#### Teks Bacaan
Makalah Sejarah Kurikulum PAI
BAB I
PENDAHULUAN
1.1. Latar Belakang
Pada hakikatnya tujuan pendidikan agama Islam adalah mengembangkan kemampuan anak didik untuk meningkatkan iman dan taqwa kepada Allah SWT dalam kehidupan sehari-hari.
Dalam hal ini peranan guru agama sangat penting guna mentransfer ilmu yang mereka miliki untuk membantu anak didik berkembang lebih baik sesuai dengan norma-norma agama yang berlaku.
Tetapi, peranan pembantukan akhlak anak didik tidak hanya menjadi tanggung jawab guru agama saja, melainkan guru lain serta orangtua juga ikut berperan dalam pembentukan akhlak anak, terlebih adalah orangtua.
Berhubungan dengan hal tersebut diatas, terkait dengan pengembangan kurikulum yang ada, memang banyak sebagian dari guru-guru agama disekitar kita mengeluh dengan kurangnya sosialisasi tentang KTSP kurikulum agama.
Kebingungan terjadi, terkait dengan silabus dan form RPP KTSP, serta materi ajar yang tidak sesuai. Hal ini membuktikan bahwa sampai detik ini KTSP yang sudah dimulai sejak tahun 2006 dan disosialisasikan sekitar tahun 2007 belum terealisasi dan tersosialisasikan secara maksimal kepada guru-guru selaku pelaksana pendidikan.

#### Data yang Diberikan
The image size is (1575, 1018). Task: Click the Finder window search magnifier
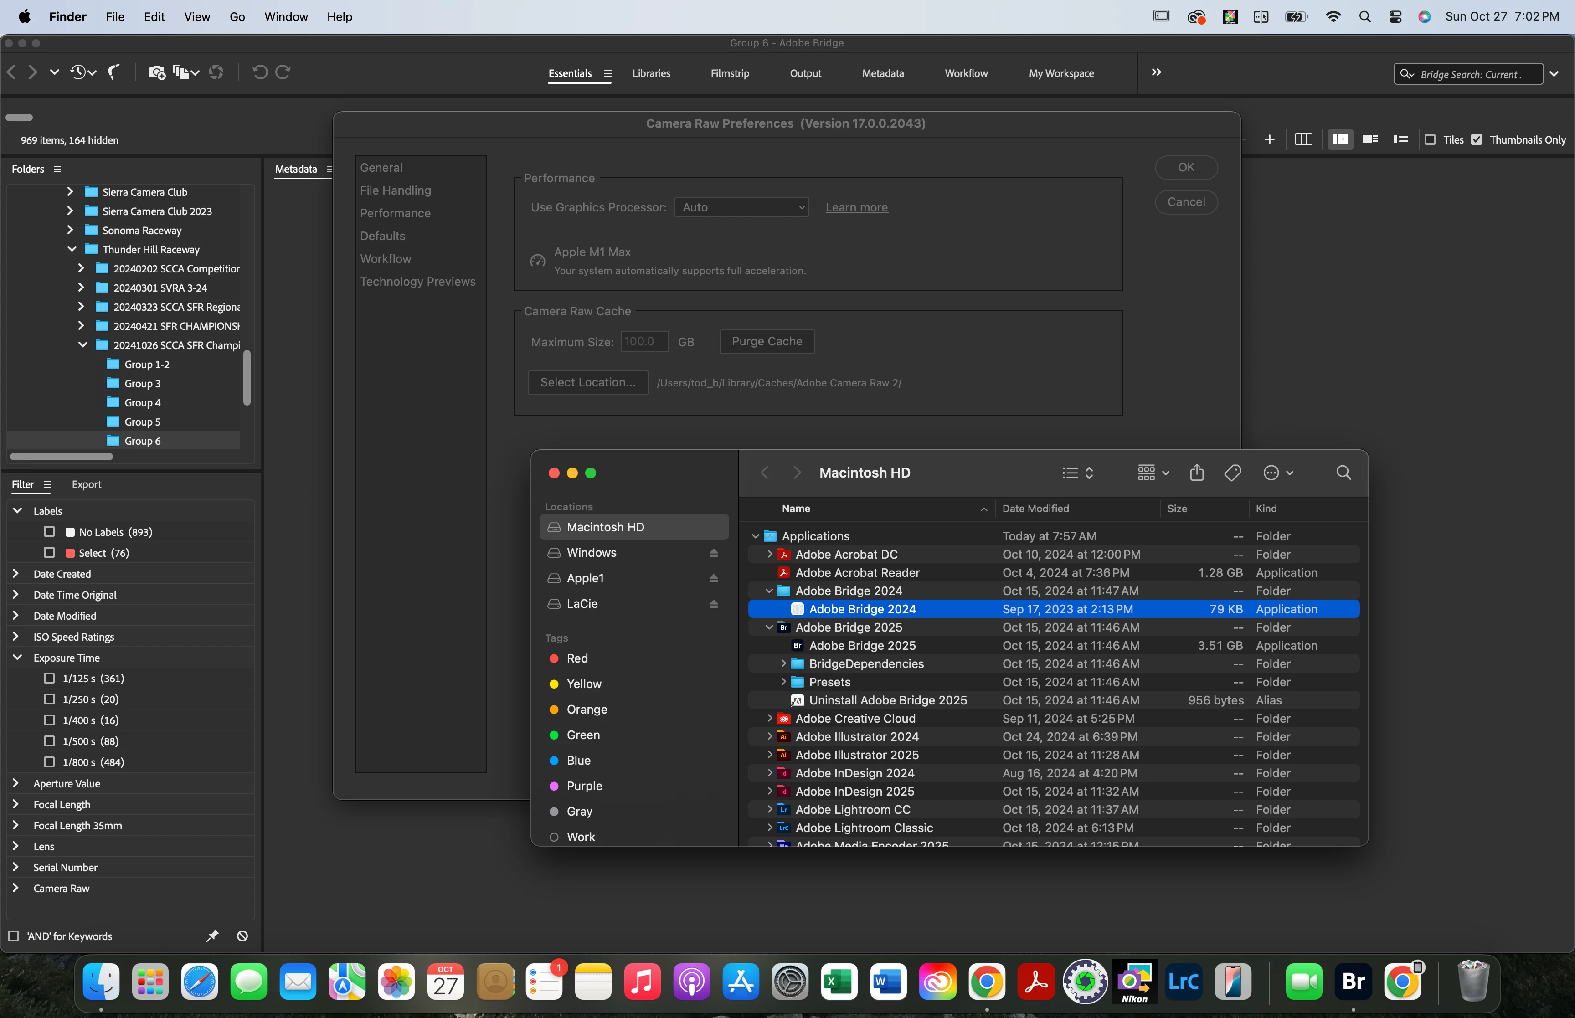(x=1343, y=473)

#### Tugas yang Diminta
1) Salin dengan tepat bagian teks bacaan tentang sejarah kurikulum PAI mulai dari "Kebingungan terjadi, terkait" sampai dengan "selaku pelaksana pendidikan.".
2) Jawablah pertanyaan berikut berdasarkan teks bacaan.
(a) Sejak tahun berapa KTSP sudah dimulai?
(b) Selain guru agama, siapa saja yang ikut berperan dalam pembentukan akhlak anak?
(c) Apa yang dikeluhkan oleh sebagian guru agama?
3) Tentukan apakah setiap pernyataan berikut sesuai dengan teks bacaan. Jawab ya atau tidak, lalu kutip kata-kata yang menjadi dasarnya.
(a) KTSP disosialisasikan sekitar tahun 2007.
(b) Pembentukan akhlak anak didik hanya menjadi tanggung jawab guru agama.
(c) Kebingungan yang terjadi berkaitan dengan silabus dan form RPP KTSP.
Data di atas merupakan bahan tersendiri yang terpisah dari teks bacaan.

#### Kunci Jawaban
1)
Kebingungan terjadi, terkait dengan silabus dan form RPP KTSP, serta materi ajar yang tidak sesuai. Hal ini membuktikan bahwa sampai detik ini KTSP yang sudah dimulai sejak tahun 2006 dan disosialisasikan sekitar tahun 2007 belum terealisasi dan tersosialisasikan secara maksimal kepada guru-guru selaku pelaksana pendidikan.

2)
(a) Sejak tahun 2006.
(b) Guru lain serta orangtua.
(c) Kurangnya sosialisasi tentang KTSP kurikulum agama.

3)
(a) Ya: "disosialisasikan sekitar tahun 2007".
(b) Tidak: "tidak hanya menjadi tanggung jawab guru agama saja".
(c) Ya: "terkait dengan silabus dan form RPP KTSP".